BEGIN
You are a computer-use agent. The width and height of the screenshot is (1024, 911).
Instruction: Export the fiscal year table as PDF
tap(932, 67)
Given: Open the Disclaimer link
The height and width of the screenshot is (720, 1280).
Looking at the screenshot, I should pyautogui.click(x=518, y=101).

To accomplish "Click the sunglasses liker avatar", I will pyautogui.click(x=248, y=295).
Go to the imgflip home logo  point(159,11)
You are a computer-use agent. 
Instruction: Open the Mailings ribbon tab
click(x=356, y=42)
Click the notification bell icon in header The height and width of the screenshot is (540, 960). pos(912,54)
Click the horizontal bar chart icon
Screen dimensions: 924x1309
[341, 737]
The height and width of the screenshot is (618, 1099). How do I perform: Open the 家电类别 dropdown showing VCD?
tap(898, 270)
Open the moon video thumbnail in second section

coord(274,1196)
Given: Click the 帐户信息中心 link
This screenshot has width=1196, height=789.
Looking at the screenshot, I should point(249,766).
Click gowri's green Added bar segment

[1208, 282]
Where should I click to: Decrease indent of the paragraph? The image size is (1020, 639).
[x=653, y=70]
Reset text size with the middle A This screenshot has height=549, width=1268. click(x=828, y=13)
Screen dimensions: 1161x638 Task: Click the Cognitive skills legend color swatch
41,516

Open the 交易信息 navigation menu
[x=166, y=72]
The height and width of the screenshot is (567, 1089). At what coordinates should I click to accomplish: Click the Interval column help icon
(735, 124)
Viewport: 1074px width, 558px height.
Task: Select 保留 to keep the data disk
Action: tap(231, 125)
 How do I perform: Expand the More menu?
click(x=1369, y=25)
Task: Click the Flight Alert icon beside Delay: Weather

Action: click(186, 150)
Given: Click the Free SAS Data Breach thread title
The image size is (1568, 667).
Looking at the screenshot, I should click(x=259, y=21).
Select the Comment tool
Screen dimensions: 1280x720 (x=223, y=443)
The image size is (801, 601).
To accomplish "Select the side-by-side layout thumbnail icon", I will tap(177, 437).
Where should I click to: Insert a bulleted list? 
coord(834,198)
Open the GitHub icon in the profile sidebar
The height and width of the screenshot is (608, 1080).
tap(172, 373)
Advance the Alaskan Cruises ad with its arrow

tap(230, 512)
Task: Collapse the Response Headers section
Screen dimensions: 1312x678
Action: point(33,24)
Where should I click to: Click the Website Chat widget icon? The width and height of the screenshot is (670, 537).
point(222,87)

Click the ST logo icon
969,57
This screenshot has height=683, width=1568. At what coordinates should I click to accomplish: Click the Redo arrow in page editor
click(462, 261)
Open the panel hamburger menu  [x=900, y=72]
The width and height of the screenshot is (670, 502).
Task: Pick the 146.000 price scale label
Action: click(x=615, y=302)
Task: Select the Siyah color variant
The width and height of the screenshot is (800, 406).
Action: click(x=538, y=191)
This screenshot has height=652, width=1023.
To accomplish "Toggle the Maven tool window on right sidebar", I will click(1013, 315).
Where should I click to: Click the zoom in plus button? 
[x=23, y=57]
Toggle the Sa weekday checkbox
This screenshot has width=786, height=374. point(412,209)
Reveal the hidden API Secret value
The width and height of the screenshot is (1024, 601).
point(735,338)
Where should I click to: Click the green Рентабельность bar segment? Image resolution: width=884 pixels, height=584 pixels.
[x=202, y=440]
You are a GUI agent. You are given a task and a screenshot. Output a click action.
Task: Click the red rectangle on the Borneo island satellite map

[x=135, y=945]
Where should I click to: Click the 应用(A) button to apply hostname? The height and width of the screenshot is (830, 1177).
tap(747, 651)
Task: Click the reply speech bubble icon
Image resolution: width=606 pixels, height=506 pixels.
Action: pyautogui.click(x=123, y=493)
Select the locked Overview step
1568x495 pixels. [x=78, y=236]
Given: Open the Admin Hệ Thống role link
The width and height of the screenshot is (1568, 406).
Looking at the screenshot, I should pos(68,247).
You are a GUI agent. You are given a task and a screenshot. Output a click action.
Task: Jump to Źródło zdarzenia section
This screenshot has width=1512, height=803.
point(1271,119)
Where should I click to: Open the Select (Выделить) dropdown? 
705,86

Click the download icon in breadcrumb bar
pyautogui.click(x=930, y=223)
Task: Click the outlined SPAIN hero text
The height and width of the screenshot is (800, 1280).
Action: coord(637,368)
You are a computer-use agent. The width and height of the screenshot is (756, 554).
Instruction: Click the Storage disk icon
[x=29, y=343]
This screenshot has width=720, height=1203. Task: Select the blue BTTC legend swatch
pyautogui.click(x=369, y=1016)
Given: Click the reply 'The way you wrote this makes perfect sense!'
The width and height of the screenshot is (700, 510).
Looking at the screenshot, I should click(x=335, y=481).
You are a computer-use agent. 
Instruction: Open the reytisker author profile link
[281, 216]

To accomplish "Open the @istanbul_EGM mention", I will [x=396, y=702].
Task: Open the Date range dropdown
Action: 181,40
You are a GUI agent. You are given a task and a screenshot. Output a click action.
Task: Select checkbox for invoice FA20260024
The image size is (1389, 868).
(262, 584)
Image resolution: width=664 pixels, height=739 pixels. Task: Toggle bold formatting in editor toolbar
END
Exercise brief:
Transcribe all of the data above, character for character.

Task answer:
You are a computer-use agent. The width and height of the screenshot is (1024, 911).
Instruction: Export the fiscal year table as PDF
tap(932, 67)
Given: Open the Disclaimer link
The height and width of the screenshot is (720, 1280).
Looking at the screenshot, I should pyautogui.click(x=518, y=101).

To accomplish "Click the sunglasses liker avatar", I will pyautogui.click(x=248, y=295).
Go to the imgflip home logo  point(159,11)
You are a computer-use agent. 
Instruction: Open the Mailings ribbon tab
click(x=356, y=42)
Click the notification bell icon in header The height and width of the screenshot is (540, 960). pos(912,54)
Click the horizontal bar chart icon
Screen dimensions: 924x1309
[341, 737]
The height and width of the screenshot is (618, 1099). How do I perform: Open the 家电类别 dropdown showing VCD?
tap(898, 270)
Open the moon video thumbnail in second section

coord(274,1196)
Given: Click the 帐户信息中心 link
This screenshot has width=1196, height=789.
Looking at the screenshot, I should point(249,766).
Click gowri's green Added bar segment

[1208, 282]
Where should I click to: Decrease indent of the paragraph? The image size is (1020, 639).
[x=653, y=70]
Reset text size with the middle A This screenshot has height=549, width=1268. click(x=828, y=13)
Screen dimensions: 1161x638 Task: Click the Cognitive skills legend color swatch
41,516

Open the 交易信息 navigation menu
[x=166, y=72]
The height and width of the screenshot is (567, 1089). At what coordinates should I click to accomplish: Click the Interval column help icon
(735, 124)
Viewport: 1074px width, 558px height.
Task: Select 保留 to keep the data disk
Action: tap(231, 125)
 How do I perform: Expand the More menu?
click(x=1369, y=25)
Task: Click the Flight Alert icon beside Delay: Weather

Action: click(186, 150)
Given: Click the Free SAS Data Breach thread title
The image size is (1568, 667).
Looking at the screenshot, I should click(x=259, y=21).
Select the Comment tool
Screen dimensions: 1280x720 (x=223, y=443)
The image size is (801, 601).
To accomplish "Select the side-by-side layout thumbnail icon", I will tap(177, 437).
Where should I click to: Insert a bulleted list? 
coord(834,198)
Open the GitHub icon in the profile sidebar
The height and width of the screenshot is (608, 1080).
tap(172, 373)
Advance the Alaskan Cruises ad with its arrow

tap(230, 512)
Task: Collapse the Response Headers section
Screen dimensions: 1312x678
Action: point(33,24)
Where should I click to: Click the Website Chat widget icon? The width and height of the screenshot is (670, 537).
point(222,87)

Click the ST logo icon
969,57
This screenshot has height=683, width=1568. At what coordinates should I click to accomplish: Click the Redo arrow in page editor
click(462, 261)
Open the panel hamburger menu  [x=900, y=72]
The width and height of the screenshot is (670, 502).
Task: Pick the 146.000 price scale label
Action: click(x=615, y=302)
Task: Select the Siyah color variant
The width and height of the screenshot is (800, 406).
Action: click(x=538, y=191)
This screenshot has height=652, width=1023.
To accomplish "Toggle the Maven tool window on right sidebar", I will click(1013, 315).
Where should I click to: Click the zoom in plus button? 
[x=23, y=57]
Toggle the Sa weekday checkbox
This screenshot has width=786, height=374. point(412,209)
Reveal the hidden API Secret value
The width and height of the screenshot is (1024, 601).
point(735,338)
Where should I click to: Click the green Рентабельность bar segment? Image resolution: width=884 pixels, height=584 pixels.
[x=202, y=440]
You are a GUI agent. You are given a task and a screenshot. Output a click action.
Task: Click the red rectangle on the Borneo island satellite map

[x=135, y=945]
Where should I click to: Click the 应用(A) button to apply hostname? The height and width of the screenshot is (830, 1177).
tap(747, 651)
Task: Click the reply speech bubble icon
Image resolution: width=606 pixels, height=506 pixels.
Action: pyautogui.click(x=123, y=493)
Select the locked Overview step
1568x495 pixels. [x=78, y=236]
Given: Open the Admin Hệ Thống role link
The width and height of the screenshot is (1568, 406).
Looking at the screenshot, I should pos(68,247).
You are a GUI agent. You are given a task and a screenshot. Output a click action.
Task: Jump to Źródło zdarzenia section
This screenshot has width=1512, height=803.
point(1271,119)
Where should I click to: Open the Select (Выделить) dropdown? 
705,86

Click the download icon in breadcrumb bar
pyautogui.click(x=930, y=223)
Task: Click the outlined SPAIN hero text
The height and width of the screenshot is (800, 1280).
Action: coord(637,368)
You are a computer-use agent. The width and height of the screenshot is (756, 554).
Instruction: Click the Storage disk icon
[x=29, y=343]
This screenshot has width=720, height=1203. Task: Select the blue BTTC legend swatch
pyautogui.click(x=369, y=1016)
Given: Click the reply 'The way you wrote this makes perfect sense!'
The width and height of the screenshot is (700, 510).
Looking at the screenshot, I should click(x=335, y=481).
You are a computer-use agent. 
Instruction: Open the reytisker author profile link
[281, 216]

To accomplish "Open the @istanbul_EGM mention", I will [x=396, y=702].
Task: Open the Date range dropdown
Action: 181,40
You are a GUI agent. You are given a task and a screenshot. Output a click action.
Task: Select checkbox for invoice FA20260024
The image size is (1389, 868).
(262, 584)
Image resolution: width=664 pixels, height=739 pixels. Task: Toggle bold formatting in editor toolbar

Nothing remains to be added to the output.